Yugomuseum (Mrđan Bajić)

This museum does not need halls and walls; you
do not need to purchase a ticket to gain admission.
You move about in it at no cost every day, whether
you want to or not…
[28]

Yugomuseum, a multimedia project by sculptor Mrđan Bajić, developed over several years, starting from the initial ideas and experiments in 1998. The first international presentation of the project came in 2002 at the 25th São Paulo Biennial, and was later included in the exhibition Project Reset at the Venice Biennale in 2007, as part of the display in the Serbian Pavilion. [29] It was the first time that Serbia had appeared at the Biennale as an independent country, following the breakup of the Serbia and Montenegro union in 2006. Bajić had previously been selected to present his work at the Biennale in 1993, but due to the sanctions imposed on Yugoslavia by the international community, which included a ban on all cultural exchanges, his participation was cancelled. [30] The re-selection of the artist in 2007 symbolically marked the beginning of Serbia’s independent participation at the Venice show; a general attempt to reset its culture, and a personal resetting for Bajić himself. [31] Project Reset was a three-part display with sections named Yugomuseum, Back-Up, and Reset occupying the space both inside and outside of the Yugoslav Pavilion. [32] Yugomuseum, positioned at the entrance in the form of a time capsule with a sturdy, architectural form opening up towards the doorway, hosted a video presentation of the museum’s exhibits.
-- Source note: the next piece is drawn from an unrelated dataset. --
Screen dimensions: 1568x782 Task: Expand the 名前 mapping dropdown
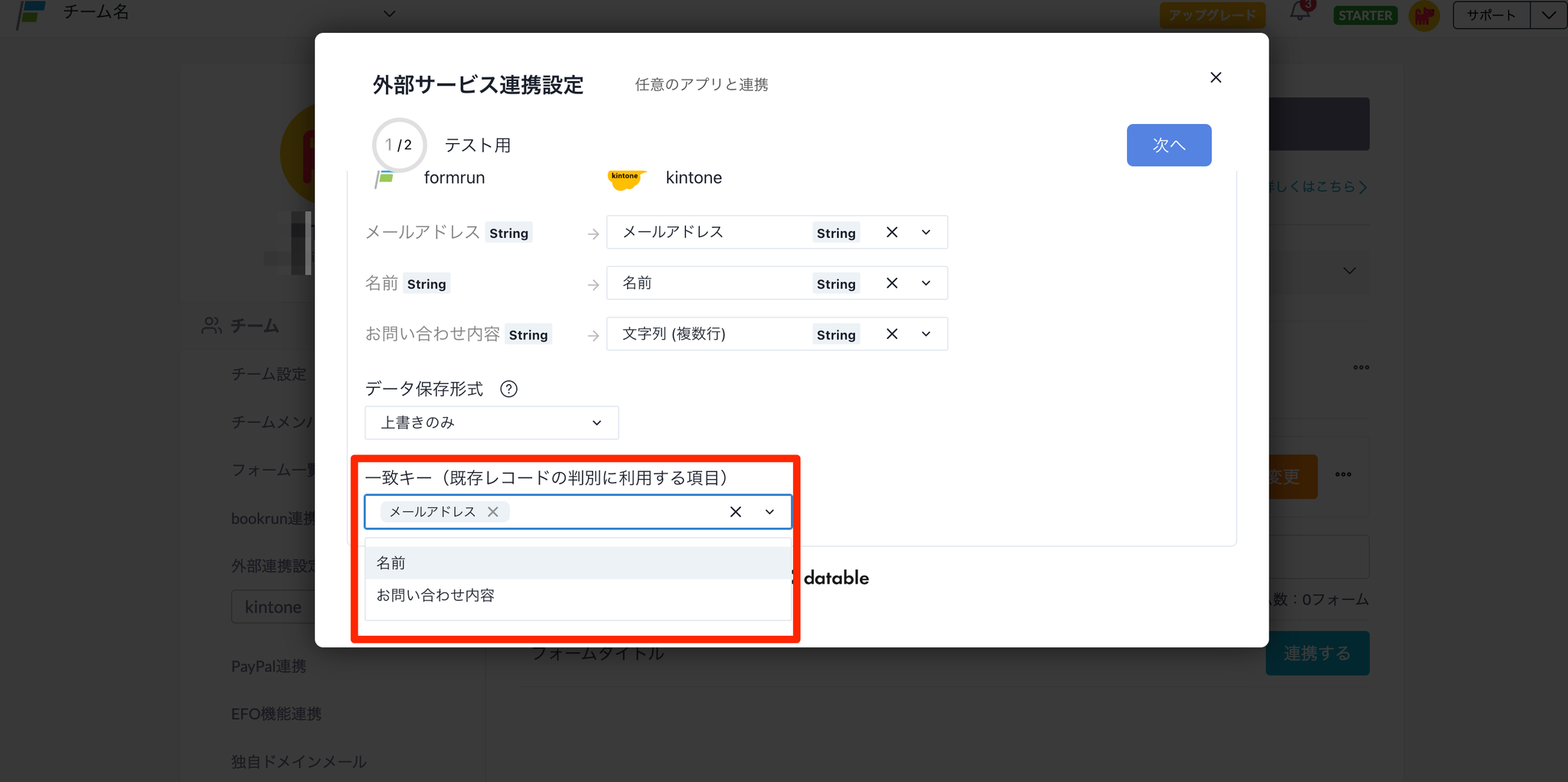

This represented an archaeological excavation of memory, from the position of a disenfranchised subject that had lost its point of reference with the disintegration of Yugoslavia. The ironic, surreal, and emotionally charged works seem to be patched together from the uncertain and wavering memory of this subject; a memory that oscillates between contradictions of the Yugoslav past — of its praise, condemnation, and erasure. During the 1990s, Yugoslavia became throughout the region a symbol of a lost time when national identity could not be expressed and exercised fully, and therefore the national consciousness and culture had failed to come into being in its imaginary completeness. The lost time had to be compensated through rapid national mobilization in the 1990s, meaning that the past needed to be erased as a point of collective identification.

Mrđan Bajić. Yugomuseum, installation idea, 1998–2002. Photo courtesy of Mrđan Bajić

Fragments of the Yugoslav past — its symbols, objects, images, and other memorabilia — are mixed in Yugomuseum with the contemporary moment and its visuals, including fragments from the nationalist mobilization that resurface the uneasy memories of violence, hatred, and crimes committed. The Yugoslavia from which the memorabilia derived is thus not just the socialist, federative, post-Second-World-War Yugoslavia, but also its predecessor and successor — the Kingdom of Yugoslavia as its ideological antipode, and the Federal Yugoslavia created from the union of Serbia and Montenegro in 1992. [33] Although it references a concrete historical period, Yugomuseum goes beyond the representative historical framework, and instead transforms the history into an aesthetic experiment in Bajić’s “sculptotectural” manner.

Sculptotecture (skulptotektura in Serbian), a term used to describe the artist’s works, combines sculpture and architecture into one. [34] As a hybrid form of expression that draws from both models of creative production but subscribes to neither, it is characterized by the tension between their different principles, such as “reduction and construction, imagination and rationalization”. [35] Developed over the years, starting from the artist’s early experiments in the 1980s, sculptotecture finds its expression in the Yugomuseum as well, as one aspect of this complex work. Yugomuseum had evolved over the years, from materials gathered through email correspondence and the construction of artefacts, into a unifying model at Venice, where the museum is present through virtual display and the concrete form that hosts it.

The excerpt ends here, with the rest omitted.